## [Task requirements]
Repeat the records. Match each character exactly.

## [Excerpted data]
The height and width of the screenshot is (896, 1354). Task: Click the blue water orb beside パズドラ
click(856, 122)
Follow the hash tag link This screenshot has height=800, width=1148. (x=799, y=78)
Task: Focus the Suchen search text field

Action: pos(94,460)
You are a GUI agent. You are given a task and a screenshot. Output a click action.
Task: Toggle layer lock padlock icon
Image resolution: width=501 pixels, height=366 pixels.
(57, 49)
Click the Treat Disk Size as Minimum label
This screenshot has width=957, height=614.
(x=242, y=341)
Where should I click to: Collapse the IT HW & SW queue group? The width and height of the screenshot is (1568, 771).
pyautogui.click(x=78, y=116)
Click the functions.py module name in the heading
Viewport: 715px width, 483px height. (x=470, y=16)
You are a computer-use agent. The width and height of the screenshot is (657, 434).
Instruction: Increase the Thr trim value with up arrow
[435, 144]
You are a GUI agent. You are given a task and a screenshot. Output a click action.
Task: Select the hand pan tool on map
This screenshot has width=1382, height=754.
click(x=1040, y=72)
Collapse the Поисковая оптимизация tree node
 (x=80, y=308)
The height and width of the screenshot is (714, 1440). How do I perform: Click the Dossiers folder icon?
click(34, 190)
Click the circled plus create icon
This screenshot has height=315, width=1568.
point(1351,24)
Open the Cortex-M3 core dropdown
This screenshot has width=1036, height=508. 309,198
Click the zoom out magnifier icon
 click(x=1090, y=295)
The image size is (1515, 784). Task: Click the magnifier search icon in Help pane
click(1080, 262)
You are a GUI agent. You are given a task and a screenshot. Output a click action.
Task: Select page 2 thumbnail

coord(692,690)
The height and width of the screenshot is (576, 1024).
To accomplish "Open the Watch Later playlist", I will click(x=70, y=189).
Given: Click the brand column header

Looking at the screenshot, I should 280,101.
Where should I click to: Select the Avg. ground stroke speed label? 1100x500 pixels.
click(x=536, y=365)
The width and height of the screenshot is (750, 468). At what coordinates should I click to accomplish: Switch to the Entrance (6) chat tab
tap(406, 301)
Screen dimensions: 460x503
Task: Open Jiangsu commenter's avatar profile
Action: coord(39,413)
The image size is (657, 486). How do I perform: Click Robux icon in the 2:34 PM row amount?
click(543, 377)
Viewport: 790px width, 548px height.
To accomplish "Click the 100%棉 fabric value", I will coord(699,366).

## [Worked solution]
The height and width of the screenshot is (896, 1354). Task: Click the blue water orb beside パズドラ
click(856, 122)
Follow the hash tag link This screenshot has height=800, width=1148. (x=799, y=78)
Task: Focus the Suchen search text field

Action: pos(94,460)
You are a GUI agent. You are given a task and a screenshot. Output a click action.
Task: Toggle layer lock padlock icon
Image resolution: width=501 pixels, height=366 pixels.
(57, 49)
Click the Treat Disk Size as Minimum label
This screenshot has width=957, height=614.
(x=242, y=341)
Where should I click to: Collapse the IT HW & SW queue group? The width and height of the screenshot is (1568, 771).
pyautogui.click(x=78, y=116)
Click the functions.py module name in the heading
Viewport: 715px width, 483px height. (x=470, y=16)
You are a computer-use agent. The width and height of the screenshot is (657, 434).
Instruction: Increase the Thr trim value with up arrow
[435, 144]
You are a GUI agent. You are given a task and a screenshot. Output a click action.
Task: Select the hand pan tool on map
This screenshot has width=1382, height=754.
click(x=1040, y=72)
Collapse the Поисковая оптимизация tree node
 (x=80, y=308)
The height and width of the screenshot is (714, 1440). How do I perform: Click the Dossiers folder icon?
click(34, 190)
Click the circled plus create icon
This screenshot has height=315, width=1568.
point(1351,24)
Open the Cortex-M3 core dropdown
This screenshot has width=1036, height=508. 309,198
Click the zoom out magnifier icon
 click(x=1090, y=295)
The image size is (1515, 784). Task: Click the magnifier search icon in Help pane
click(1080, 262)
You are a GUI agent. You are given a task and a screenshot. Output a click action.
Task: Select page 2 thumbnail

coord(692,690)
The height and width of the screenshot is (576, 1024).
To accomplish "Open the Watch Later playlist", I will click(x=70, y=189).
Given: Click the brand column header

Looking at the screenshot, I should 280,101.
Where should I click to: Select the Avg. ground stroke speed label? 1100x500 pixels.
click(x=536, y=365)
The width and height of the screenshot is (750, 468). At what coordinates should I click to accomplish: Switch to the Entrance (6) chat tab
tap(406, 301)
Screen dimensions: 460x503
Task: Open Jiangsu commenter's avatar profile
Action: coord(39,413)
The image size is (657, 486). How do I perform: Click Robux icon in the 2:34 PM row amount?
click(543, 377)
Viewport: 790px width, 548px height.
To accomplish "Click the 100%棉 fabric value", I will coord(699,366).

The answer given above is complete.